En contexte cultural, un des habitats de la Céphalaire de Transylvanie, à gauche, et en compagnie de la Picride fausse vipérine, à droite (L. Moreno) En contexte cultural, un des habitats de la Céphalaire de Transylvanie, à gauche, et en compagnie de la Picride fausse vipérine, à droite (L. Moreno)

Statuts de rareté, protection et répartition

Cette espèce rare bénéficie d’une protection au niveau régional en Midi-Pyrénées depuis 2004, où elle est présente en Haute-Garonne et dans le Tarn. Elle est aussi protégée en PACA depuis 1994. On lui a attribué le statut « Vulnérable » (VU) d’après la Liste rouge de la Flore vasculaire de France métropolitaine, parue en 2012, et « Quasi menacé » (NT) dans la liste rouge régionale de 2013.

Pour rappel, « sont interdits la destruction, la coupe, la mutilation, l’arrachage, la cueillette ou l’enlèvement de végétaux de ces espèces [protégées], de leur fructification ou de toute autre forme prise par ces espèces au cours de leur cycle biologique… » (article L.411-1 du code de l’environnement).

Bilan global des observations en 2013

Après de premières mentions en 2012 en Haute-Garonne, la Céphalaire de Transylvanie a fait l’objet d’un « suivi » bénévole au cours de cet automne. Les prospections ont permis de confirmer la présence de populations dans les deux stations découvertes précédemment, sa répartition dans la région toulousaine étant restreinte probablement en raison de la faiblesse des prospections, ou de la méconnaissance de cette espèce.
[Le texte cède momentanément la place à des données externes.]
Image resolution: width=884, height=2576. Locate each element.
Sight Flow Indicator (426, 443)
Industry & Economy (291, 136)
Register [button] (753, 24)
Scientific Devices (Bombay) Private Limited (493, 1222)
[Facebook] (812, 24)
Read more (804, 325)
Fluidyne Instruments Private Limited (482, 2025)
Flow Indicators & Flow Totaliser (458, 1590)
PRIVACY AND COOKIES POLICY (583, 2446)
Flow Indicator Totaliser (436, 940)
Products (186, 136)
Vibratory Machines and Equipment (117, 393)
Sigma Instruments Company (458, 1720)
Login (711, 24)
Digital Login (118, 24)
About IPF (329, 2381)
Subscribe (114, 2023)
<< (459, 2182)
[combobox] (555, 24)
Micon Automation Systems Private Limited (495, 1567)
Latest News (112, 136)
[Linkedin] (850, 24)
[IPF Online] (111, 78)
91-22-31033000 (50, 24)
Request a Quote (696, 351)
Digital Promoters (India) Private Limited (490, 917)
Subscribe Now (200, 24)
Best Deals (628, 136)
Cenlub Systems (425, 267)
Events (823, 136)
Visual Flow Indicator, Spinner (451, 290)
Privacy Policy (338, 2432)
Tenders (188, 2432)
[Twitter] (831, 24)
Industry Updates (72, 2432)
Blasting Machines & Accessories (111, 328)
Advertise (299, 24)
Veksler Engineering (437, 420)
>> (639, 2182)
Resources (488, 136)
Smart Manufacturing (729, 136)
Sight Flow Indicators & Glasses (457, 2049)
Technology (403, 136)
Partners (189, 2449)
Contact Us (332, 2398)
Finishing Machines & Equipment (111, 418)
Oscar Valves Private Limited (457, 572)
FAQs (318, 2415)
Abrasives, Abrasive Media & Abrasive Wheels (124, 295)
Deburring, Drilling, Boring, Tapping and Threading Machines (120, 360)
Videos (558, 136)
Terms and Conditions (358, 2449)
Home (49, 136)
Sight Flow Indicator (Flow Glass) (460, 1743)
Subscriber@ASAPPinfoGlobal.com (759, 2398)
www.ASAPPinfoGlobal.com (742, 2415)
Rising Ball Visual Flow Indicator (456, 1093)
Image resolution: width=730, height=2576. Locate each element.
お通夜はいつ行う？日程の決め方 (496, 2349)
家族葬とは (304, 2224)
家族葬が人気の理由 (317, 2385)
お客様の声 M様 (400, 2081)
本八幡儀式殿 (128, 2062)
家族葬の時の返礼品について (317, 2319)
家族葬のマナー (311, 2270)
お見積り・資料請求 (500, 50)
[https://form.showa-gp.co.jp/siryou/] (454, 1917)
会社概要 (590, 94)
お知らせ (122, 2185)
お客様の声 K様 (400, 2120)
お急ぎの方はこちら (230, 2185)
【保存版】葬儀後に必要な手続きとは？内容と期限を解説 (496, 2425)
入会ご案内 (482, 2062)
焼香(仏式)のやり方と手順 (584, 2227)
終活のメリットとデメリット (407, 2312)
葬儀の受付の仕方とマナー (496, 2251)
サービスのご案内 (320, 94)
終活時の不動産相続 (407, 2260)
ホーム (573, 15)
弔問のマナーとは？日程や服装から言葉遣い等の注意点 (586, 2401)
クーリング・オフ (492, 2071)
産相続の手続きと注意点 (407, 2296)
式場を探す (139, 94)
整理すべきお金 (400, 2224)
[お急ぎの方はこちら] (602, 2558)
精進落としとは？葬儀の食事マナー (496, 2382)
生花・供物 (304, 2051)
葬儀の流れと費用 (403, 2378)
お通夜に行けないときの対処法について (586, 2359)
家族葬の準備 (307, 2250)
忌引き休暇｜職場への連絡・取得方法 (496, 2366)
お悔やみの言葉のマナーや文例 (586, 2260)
Les populations actuellement connues en Haute-Garonne se trouvent dans deux stations aux abords de Toulouse, en milieu rural :

  • Secteur du Lauragais (Cessales, Beauville, Saint-Vincent, Toutens) : dans des fossés de bord de route, entrées de champs, chemins et prairies améliorées, sur un linéaire de plusieurs kilomètres. Un des talus de bord de route à Cessales a été fauché, ne laissant persister qu’une dizaine de pieds.
  • Secteur de Saint-Pierre-de-Lages et Drémil-Lafage : dans des fossés de bord de route et longeant des cultures, sur plusieurs centaines de mètres, et le long de la Seillonne.

Voir la carte mise à jour dans Baznat.

L’année prochaine, le suivi sera davantage axé sur la prospection de nouvelles stations et une sortie bénévole pourra être organisée.

Populations présentes à Cessales (à gauche) et Beauville (à droite) (L. Moreno) Populations présentes à Cessales (à gauche) et Beauville (à droite) (L. Moreno)

Actions de préservation

En 2006, suite à une volonté commune, le Conseil Général de Haute-Garonne, qui gère, maintient et entretient les routes départementales, et le Conservatoire Botanique National des Pyrénées et de Midi-Pyrénées (CBNPMP), qui réalise l’inventaire du patrimoine naturel, l’identification et la conservation de la flore sauvage rare et menacée, ont souhaité s’associer.

L’objectif est de préserver la biodiversité sur le réseau routier, en particulier concernant les espèces protégées présentes sur les bords de route. Pour cela, des équipes d’agents ont été formés, du matériel a été mis à disposition, des techniques de fauche et d’aménagement ont été définies, et les tâches ont été planifiées dans le temps et l’espace.

Ainsi, le « fauchage raisonné » permet à la plupart des plantes d’achever leur cycle biologique (croissance, floraison, fructification) et la faune en est également préservée.

Cette gestion a été étendue au département, retardant la première fauche, passant de 4 à 3 coupes, augmentant la hauteur de fauche et supprimant les traitements chimiques à proximité des fossés, points d’eau, et ruisseaux. Au total, ce sont 26 communes et dix plantes à statut qui sont concernées.

Il serait intéressant d’intégrer la Céphalaire de Transylvanie dans la liste officielle des espèces protégées incluses dans cette gestion et ainsi adapter le fauchage des talus de bords de route où elle est présente.